A distributed system
I already mentioned in the beginning that the gist of deterministic
simulation testing a distributed system is that you get all of the
nodes in the system to run in the same process. This would be
basically impossible if you wanted to test a system that involved your
application plus Kafka plus Postgres plus Redis. But if your system is
a self-contained distributed system, such as one that embeds a Raft
library for high availability of your application, you can actually
run multiple nodes into the same process!
For a system like this, our simulator might look like:
# sim.pseudocode
import "distsys-node.pseudocode"
seed = if os.env.DST_SEED ? int(os.env.DST_SEED) : time.now()
rnd = rnd.new(seed)
while true:
sim_fd = {
send(fd, buf) => {
# Inject random failure.
if rnd.rand() > .5:
throw Error('bad write')
# Inject random latency.
if rnd.rand() > .5:
await time.sleep(rnd.rand())
n_written = assert_ok(os.fd.write(buf))
return n_written
},
recv(fd, buf) => {
# Inject random failure.
if rnd.rand() > .5:
throw Error('bad read')
# Inject random latency.
if rnd.rand() > .5:
await time.sleep(rnd.rand())
return os.fd.read(buf)
}
}
sim_io = {
open: (filename) => {
# Inject random failure.
if rnd.rand() > .5:
throw Error('bad open')
# Inject random latency.
if rnd.rand() > .5:
await time.sleep(rnd.rand())
return sim_fd
}
}
all_ports = [6000, 6001, 6002]
nodes = [
await distsys-node.start(sim_io, all_ports[0], all_ports),
await distsys-node.start(sim_io, all_ports[1], all_ports),
await distsys-node.start(sim_io, all_ports[2], all_ports),
]
history = []
try:
key = rnd.rand_bytes(10)
value = rnd.rand_bytes(10)
nodes[rnd.rand_in_range_inclusive(0, len(nodes)].insert(key, value)
history.add((key, value))
assert_valid_history(nodes, history)
# Crash a process every so often
if rnd.rand() > 0.75:
node = nodes[rnd.rand_in_range_inclusive(0, 3)]
node.restart()
catch (e):
print("Found logical error with seed: %d", seed)
throw e
I'm completely hand waving here to demonstrate the broader point and
not any specific testing strategy for a specific distributed
system. The important points are that these three nodes run in the
same process, on different ports.
We control disk IO. We control network IO. We control how time
elapses. We run a deterministic simulated workload against the three
node system while injecting disk, network, and process faults.
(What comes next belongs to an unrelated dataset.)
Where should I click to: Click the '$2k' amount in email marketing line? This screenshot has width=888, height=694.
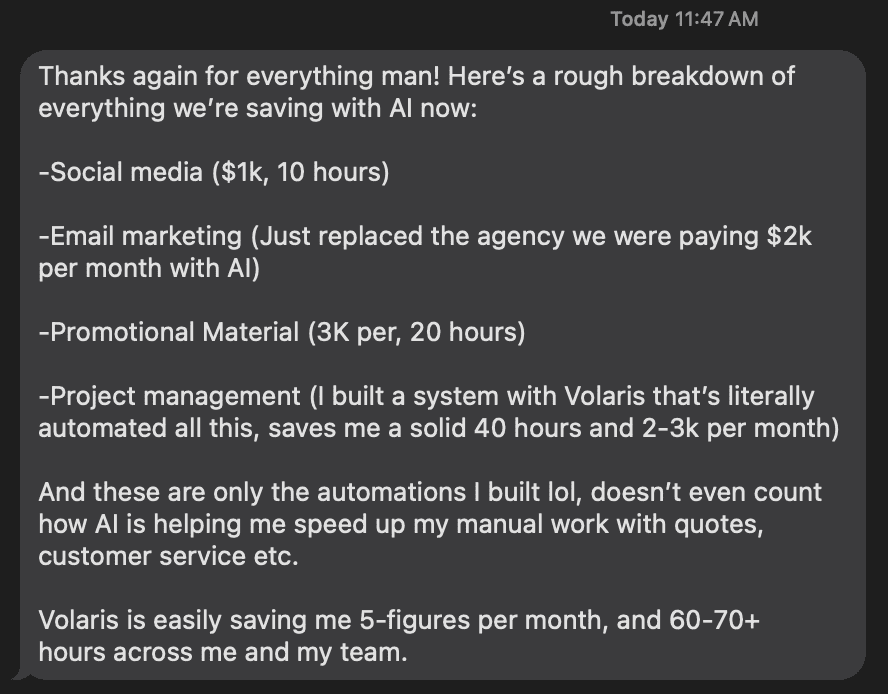coord(789,236)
And we are constantly checking for an invalid state. When we get the
invalid state, we can be sure the user can easily recreate this
invalid state.
Other sources of non-determinism
Within some error margin, most CPU instructions and most CPU behavior are
considered to be deterministic. There are, however, certain CPU
instructions that are definitely
not. Unfortunately
that might
include
system calls. It might also
include malloc. There is very
little to trust.
If we ignore
Antithesis, people doing DST seem not to worry about these smaller
bits of nondeterminism. Yet it's generally agreed that DST is still
worthwhile anyway. The intuition here is that every bit of
non-determinism you can eliminate makes it that much easier to
reproduce bugs when you find them.
Put another way: determinism, even among DST practitioners, remains a spectrum.
Considerations
As you may have noticed already from some of the pseudocode, DST is not a panacea.
Consideration 1: Edges
First, because you must swap out non-deterministic parts of your code,
you are not actually testing the entirety of your code. You are
certainly encouraged to keep the deterministic kernel large. But there
will always be the non-deterministic edges.
Without a system like Antithesis which gives you an entire
deterministic machine, you can't test your whole program.
But even with Antithesis you cannot test the integration between your
system and external systems. You must mock out the external systems.
It's also worth noting that there are many areas where you could
inject simulation. You could do it at a high-level RPC and storage
layer. This would be simpler and easier to understand. But then you'd
be omitting testing and error-handling of lower-level errors.
Consideration 2: Your workload(s)
DST is dependent on your creativity and thoroughness of your workload
as much as any other type of test or benchmark.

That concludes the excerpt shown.